◆ **EXERCISE AIM**: In the records below, the lines from the one with "Image resolution: width=1400 pixels, height=842" through the last are to be printed exactly, and nothing else.
----------------------------------------
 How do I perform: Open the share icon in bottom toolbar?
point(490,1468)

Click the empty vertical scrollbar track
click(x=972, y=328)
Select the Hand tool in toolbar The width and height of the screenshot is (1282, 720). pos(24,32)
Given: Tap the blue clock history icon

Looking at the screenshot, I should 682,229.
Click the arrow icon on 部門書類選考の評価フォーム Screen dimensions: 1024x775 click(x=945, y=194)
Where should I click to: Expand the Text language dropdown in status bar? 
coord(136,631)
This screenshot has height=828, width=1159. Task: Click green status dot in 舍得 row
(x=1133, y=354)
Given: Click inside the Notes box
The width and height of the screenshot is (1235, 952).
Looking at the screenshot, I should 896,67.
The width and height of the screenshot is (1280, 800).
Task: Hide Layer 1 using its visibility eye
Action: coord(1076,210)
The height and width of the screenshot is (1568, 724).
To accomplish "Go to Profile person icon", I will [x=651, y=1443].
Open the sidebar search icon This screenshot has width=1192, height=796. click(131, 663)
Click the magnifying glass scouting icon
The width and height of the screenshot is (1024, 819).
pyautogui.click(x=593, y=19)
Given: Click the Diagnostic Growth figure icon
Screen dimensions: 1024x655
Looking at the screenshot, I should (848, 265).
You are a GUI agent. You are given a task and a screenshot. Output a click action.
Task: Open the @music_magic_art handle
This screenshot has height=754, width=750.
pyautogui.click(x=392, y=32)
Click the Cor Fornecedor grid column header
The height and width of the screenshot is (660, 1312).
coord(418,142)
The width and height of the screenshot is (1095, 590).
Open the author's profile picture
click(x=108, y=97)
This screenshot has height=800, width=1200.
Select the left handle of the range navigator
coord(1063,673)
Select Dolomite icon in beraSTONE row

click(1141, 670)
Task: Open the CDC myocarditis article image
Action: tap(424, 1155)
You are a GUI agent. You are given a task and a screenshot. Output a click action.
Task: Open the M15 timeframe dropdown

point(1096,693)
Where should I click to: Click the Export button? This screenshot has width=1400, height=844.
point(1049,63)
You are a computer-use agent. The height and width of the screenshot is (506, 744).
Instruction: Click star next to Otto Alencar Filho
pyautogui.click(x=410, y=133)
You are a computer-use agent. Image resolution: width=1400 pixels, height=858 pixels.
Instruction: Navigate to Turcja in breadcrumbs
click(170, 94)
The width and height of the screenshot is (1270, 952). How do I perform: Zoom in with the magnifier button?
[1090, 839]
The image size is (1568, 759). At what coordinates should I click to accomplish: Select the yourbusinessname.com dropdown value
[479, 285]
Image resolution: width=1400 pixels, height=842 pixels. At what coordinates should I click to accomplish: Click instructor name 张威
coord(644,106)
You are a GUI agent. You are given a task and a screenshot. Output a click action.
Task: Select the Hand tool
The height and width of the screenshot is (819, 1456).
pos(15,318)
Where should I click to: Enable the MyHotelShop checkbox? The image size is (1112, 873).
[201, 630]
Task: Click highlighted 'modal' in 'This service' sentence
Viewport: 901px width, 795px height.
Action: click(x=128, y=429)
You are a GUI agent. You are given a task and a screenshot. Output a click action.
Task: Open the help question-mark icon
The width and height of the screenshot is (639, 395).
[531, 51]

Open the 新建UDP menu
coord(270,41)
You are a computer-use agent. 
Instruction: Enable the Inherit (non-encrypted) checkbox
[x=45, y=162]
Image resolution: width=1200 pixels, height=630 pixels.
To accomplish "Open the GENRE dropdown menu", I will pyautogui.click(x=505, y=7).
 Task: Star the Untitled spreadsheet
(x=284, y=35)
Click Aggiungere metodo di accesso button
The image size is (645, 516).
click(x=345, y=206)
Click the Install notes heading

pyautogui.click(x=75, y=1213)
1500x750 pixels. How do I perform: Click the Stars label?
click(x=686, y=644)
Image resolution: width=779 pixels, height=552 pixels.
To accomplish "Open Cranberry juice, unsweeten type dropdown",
----------------------------------------
◆ **ANSWER**:
Image resolution: width=1400 pixels, height=842 pixels. At what coordinates should I click to accomplish: Click instructor name 张威
coord(644,106)
You are a GUI agent. You are given a task and a screenshot. Output a click action.
Task: Select the Hand tool
The height and width of the screenshot is (819, 1456).
pos(15,318)
Where should I click to: Enable the MyHotelShop checkbox? The image size is (1112, 873).
[201, 630]
Task: Click highlighted 'modal' in 'This service' sentence
Viewport: 901px width, 795px height.
Action: click(x=128, y=429)
You are a GUI agent. You are given a task and a screenshot. Output a click action.
Task: Open the help question-mark icon
The width and height of the screenshot is (639, 395).
[531, 51]

Open the 新建UDP menu
coord(270,41)
You are a computer-use agent. 
Instruction: Enable the Inherit (non-encrypted) checkbox
[x=45, y=162]
Image resolution: width=1200 pixels, height=630 pixels.
To accomplish "Open the GENRE dropdown menu", I will pyautogui.click(x=505, y=7).
 Task: Star the Untitled spreadsheet
(x=284, y=35)
Click Aggiungere metodo di accesso button
The image size is (645, 516).
click(x=345, y=206)
Click the Install notes heading

pyautogui.click(x=75, y=1213)
1500x750 pixels. How do I perform: Click the Stars label?
click(x=686, y=644)
Image resolution: width=779 pixels, height=552 pixels.
To accomplish "Open Cranberry juice, unsweeten type dropdown",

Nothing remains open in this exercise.